Pemerintah sejatinya telah menyadari kompleksitas persoalan ini. Melalui Kementerian Koordinator Bidang Infrastruktur dan Pengembangan Kewilayahan, berbagai pemangku kepentingan telah dikumpulkan untuk membahas pembenahan angkutan barang ODOL. Bahkan, dalam Rancangan Peraturan Presiden tentang Penguatan Logistik Nasional, tercantum sembilan Rencana Aksi Nasional dengan 47 keluaran (output) yang mencakup integrasi sistem elektronik angkutan barang, penegakan hukum, penataan kelas jalan, penguatan multimoda, insentif dan disinsentif usaha, hingga perlindungan ketenagakerjaan pengemudi. Namun, hingga kini, kebijakan tersebut lebih banyak berhenti di tataran konsep dan belum memberikan dampak nyata di lapangan.

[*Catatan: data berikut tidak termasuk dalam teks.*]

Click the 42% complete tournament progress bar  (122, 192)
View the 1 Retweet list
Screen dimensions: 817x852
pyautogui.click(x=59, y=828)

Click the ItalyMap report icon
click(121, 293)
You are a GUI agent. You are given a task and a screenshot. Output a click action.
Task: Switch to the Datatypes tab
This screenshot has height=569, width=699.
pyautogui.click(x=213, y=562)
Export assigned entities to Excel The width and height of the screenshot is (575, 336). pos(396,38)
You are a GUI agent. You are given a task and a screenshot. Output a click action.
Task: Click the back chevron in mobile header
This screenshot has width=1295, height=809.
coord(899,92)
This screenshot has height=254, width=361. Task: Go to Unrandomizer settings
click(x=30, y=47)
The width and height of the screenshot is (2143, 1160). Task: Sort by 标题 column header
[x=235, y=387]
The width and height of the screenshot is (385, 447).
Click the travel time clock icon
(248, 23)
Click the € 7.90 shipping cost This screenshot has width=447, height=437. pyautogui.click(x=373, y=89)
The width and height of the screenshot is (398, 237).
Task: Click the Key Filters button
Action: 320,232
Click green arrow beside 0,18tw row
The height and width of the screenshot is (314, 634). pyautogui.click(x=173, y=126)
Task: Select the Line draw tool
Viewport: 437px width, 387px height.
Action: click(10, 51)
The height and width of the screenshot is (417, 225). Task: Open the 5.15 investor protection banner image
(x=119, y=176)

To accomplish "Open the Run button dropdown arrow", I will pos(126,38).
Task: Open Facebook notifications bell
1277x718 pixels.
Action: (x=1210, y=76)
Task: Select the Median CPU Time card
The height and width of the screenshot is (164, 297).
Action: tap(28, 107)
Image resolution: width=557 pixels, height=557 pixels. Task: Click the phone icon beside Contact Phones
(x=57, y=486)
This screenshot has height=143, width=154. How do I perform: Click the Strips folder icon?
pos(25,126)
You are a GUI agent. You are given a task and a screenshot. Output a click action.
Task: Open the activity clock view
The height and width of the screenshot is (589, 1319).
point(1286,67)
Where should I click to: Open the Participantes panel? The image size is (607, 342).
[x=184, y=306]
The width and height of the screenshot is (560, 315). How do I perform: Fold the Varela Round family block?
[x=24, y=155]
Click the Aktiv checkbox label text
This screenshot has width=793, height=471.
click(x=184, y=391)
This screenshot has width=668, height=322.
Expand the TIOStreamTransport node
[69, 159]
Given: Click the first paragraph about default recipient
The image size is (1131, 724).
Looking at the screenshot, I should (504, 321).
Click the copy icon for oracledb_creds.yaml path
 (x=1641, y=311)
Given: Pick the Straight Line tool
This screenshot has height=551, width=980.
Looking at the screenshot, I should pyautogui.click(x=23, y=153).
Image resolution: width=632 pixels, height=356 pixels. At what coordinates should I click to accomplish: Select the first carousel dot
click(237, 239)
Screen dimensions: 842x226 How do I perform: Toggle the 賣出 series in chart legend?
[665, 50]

Hasil Survei Persepsi Pengemudi Angkutan Barang yang dilakukan Badan Kebijakan Transportasi Kementerian Perhubungan pada Oktober 2025 semakin menegaskan persoalan struktural tersebut. Mayoritas pengemudi bekerja dengan sistem penggajian borongan (46 persen), sistem yang mendorong pengemudi mengangkut muatan sebanyak mungkin demi mengejar pendapatan. Rentang penghasilan paling umum berada pada kisaran Rp3–4 juta per bulan, jauh dari layak jika dibandingkan dengan risiko kerja dan jam kerja yang panjang.
Kondisi ini menjelaskan mengapa 61 persen pengemudi mengemudikan kendaraan bermuatan ODOL. Secara ekonomi, praktik ODOL memberikan insentif yang signifikan. Rata-rata pengemudi truk ODOL memperoleh Rp4,32 juta per bulan, sementara pengemudi Non-ODOL hanya sekitar Rp2,98 juta. Selisih pendapatan lebih dari Rp1,3 juta menjadi dorongan kuat bagi pengemudi untuk menerima risiko berbahaya tersebut, meskipun konsekuensinya bisa berujung pada kecelakaan atau bahkan kehilangan nyawa.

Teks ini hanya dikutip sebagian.